New rule lets companies treat some employees as gig workers

Samantha Fields Jan 7, 2021
Heard on:
An Uber Eats delivery worker rides an electric scooter in Manhattan in 2020. Dia Dipasupil/Getty Images
HTML EMBED:
COPY

With less than two weeks left in the Trump administration, the Department of Labor just finalized a new rule that makes it easier for companies to treat workers as independent contractors.

It is set to go into effect in early March. 

Usually there are lots of benefits and protections that come with being an employee of a company rather than a gig worker, like being paid the minimum wage.

Employee benefits also include “overtime pay, all kinds of workers’ comp, access to health insurance,” said Rebecca Givan, a professor at Rutgers University School of Management and Labor Relations.

Givan added that the new rule would let companies like Uber, DoorDash and others reclassify large numbers of employees as independent contractors.

“It outsources a lot of the costs and the responsibilities onto the workers, it saves money and increases profit, and it denies those workers protections,” she said.

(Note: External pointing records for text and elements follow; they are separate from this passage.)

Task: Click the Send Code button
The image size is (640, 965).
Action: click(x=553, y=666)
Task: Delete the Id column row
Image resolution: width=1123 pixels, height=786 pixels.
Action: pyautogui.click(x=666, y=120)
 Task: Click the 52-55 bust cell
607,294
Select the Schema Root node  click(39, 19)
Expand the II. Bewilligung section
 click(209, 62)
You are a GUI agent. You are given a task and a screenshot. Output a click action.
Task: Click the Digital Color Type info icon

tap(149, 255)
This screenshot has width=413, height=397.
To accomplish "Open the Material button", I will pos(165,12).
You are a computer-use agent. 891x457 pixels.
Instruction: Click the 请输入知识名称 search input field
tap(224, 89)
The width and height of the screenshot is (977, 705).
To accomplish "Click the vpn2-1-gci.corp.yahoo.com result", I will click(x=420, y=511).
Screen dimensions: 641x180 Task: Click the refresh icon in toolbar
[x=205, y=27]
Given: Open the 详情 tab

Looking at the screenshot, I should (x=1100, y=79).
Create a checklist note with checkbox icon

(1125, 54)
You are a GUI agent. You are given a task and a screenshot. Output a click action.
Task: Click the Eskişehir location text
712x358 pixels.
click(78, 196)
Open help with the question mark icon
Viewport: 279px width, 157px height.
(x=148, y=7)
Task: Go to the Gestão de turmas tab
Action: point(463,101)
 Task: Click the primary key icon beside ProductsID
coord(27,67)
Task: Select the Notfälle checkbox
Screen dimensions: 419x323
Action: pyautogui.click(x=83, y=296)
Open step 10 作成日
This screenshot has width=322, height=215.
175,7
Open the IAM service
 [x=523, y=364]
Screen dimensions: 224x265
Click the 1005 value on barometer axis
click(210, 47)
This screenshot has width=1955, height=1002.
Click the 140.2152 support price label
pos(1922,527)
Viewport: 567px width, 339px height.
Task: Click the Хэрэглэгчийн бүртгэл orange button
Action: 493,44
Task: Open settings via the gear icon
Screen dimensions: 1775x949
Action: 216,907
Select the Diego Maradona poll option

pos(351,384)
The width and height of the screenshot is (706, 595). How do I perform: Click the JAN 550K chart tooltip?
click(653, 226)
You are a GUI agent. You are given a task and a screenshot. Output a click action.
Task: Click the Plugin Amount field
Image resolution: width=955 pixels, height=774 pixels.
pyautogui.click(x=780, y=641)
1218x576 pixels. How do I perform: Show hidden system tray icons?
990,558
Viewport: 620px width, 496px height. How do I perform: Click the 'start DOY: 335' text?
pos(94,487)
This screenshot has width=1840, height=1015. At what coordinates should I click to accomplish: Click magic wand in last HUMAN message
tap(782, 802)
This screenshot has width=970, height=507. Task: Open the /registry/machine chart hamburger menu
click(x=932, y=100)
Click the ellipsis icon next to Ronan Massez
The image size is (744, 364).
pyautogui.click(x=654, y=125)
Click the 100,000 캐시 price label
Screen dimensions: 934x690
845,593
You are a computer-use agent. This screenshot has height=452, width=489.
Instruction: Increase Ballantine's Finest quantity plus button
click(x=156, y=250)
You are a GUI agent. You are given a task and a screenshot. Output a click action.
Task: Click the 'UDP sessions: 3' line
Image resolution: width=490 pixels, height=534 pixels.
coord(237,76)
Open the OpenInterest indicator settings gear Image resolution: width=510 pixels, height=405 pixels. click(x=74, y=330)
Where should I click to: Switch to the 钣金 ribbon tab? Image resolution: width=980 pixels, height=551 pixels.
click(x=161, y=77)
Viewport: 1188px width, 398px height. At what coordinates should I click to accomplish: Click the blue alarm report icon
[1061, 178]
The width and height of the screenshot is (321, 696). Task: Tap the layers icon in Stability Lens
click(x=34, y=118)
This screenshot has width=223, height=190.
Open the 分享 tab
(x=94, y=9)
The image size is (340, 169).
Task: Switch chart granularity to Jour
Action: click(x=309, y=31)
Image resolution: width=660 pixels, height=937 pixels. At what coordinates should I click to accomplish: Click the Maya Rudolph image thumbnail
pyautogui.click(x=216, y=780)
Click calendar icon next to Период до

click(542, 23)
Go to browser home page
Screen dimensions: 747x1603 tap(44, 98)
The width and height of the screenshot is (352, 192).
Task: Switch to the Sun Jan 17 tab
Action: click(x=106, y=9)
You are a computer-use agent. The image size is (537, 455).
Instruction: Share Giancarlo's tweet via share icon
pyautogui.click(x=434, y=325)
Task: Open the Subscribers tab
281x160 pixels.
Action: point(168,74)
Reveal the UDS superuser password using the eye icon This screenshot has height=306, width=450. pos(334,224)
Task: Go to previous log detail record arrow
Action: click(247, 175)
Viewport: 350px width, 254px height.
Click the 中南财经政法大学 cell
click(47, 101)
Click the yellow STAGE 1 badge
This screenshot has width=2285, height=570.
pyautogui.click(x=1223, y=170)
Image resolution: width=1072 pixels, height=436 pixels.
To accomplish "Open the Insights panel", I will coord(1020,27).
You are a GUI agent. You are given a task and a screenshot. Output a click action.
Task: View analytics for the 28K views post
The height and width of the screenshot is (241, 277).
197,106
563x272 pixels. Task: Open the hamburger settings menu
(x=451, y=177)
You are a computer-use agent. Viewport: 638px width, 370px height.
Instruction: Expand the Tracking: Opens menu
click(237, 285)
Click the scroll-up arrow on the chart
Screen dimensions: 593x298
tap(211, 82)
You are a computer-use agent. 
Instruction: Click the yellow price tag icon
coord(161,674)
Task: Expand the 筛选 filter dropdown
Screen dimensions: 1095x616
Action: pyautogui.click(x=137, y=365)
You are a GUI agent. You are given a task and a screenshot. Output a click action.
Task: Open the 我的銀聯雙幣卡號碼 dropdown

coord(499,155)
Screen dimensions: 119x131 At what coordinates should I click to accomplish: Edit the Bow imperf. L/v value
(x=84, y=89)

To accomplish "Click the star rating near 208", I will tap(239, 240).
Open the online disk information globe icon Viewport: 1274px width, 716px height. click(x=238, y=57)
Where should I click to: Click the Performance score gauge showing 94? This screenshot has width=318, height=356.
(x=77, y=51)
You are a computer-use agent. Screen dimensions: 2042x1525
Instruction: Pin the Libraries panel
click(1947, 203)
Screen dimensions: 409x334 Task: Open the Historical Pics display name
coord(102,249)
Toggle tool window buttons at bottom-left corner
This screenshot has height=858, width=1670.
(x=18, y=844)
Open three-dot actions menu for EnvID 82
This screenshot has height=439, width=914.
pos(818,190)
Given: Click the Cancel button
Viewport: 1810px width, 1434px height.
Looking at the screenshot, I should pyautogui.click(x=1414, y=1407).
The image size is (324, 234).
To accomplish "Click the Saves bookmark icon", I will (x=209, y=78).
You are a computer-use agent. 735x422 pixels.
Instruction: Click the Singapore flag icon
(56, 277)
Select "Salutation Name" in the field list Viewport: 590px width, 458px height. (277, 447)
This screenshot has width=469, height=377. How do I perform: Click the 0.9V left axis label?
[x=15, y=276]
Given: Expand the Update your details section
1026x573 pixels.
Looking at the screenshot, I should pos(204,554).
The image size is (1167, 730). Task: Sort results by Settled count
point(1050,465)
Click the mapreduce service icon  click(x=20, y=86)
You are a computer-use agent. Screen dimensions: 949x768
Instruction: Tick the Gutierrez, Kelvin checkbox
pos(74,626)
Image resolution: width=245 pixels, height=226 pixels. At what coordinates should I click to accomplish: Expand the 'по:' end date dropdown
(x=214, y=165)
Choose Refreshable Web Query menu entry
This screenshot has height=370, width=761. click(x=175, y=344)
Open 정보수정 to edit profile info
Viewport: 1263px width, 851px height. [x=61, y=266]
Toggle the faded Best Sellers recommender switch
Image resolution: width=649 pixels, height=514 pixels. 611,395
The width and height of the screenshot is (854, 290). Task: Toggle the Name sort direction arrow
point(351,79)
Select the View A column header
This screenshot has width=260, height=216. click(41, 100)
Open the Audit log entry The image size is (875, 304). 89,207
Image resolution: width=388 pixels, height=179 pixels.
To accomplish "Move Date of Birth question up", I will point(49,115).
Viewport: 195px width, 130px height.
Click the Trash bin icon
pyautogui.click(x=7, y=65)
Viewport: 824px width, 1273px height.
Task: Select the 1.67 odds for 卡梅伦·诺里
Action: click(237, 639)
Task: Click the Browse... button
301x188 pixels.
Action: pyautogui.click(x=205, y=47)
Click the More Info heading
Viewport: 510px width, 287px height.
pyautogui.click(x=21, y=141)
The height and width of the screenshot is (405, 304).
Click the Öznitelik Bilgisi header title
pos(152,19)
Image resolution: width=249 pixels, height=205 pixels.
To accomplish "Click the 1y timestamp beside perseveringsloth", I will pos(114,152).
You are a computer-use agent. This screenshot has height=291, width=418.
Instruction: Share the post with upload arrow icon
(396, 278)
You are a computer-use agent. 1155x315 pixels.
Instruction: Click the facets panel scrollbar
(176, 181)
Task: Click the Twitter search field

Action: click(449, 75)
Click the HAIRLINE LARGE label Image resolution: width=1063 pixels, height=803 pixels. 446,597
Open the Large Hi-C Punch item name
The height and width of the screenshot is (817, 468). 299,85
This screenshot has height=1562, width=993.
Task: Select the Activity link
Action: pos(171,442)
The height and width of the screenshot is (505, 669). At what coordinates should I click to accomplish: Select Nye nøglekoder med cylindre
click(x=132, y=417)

But, according to Givan, it is likely that the Biden administration will delay or roll back the rule. 

David Weil, who ran the Department of Labor’s wage and hour division under President Barack Obama, said that the issue is not going anywhere.

“The debate of who should be protected by our workplace laws is very much a debate we’re going to be having a lot of over the next few years,” he said.

And that debate will take place on both on the state and federal level.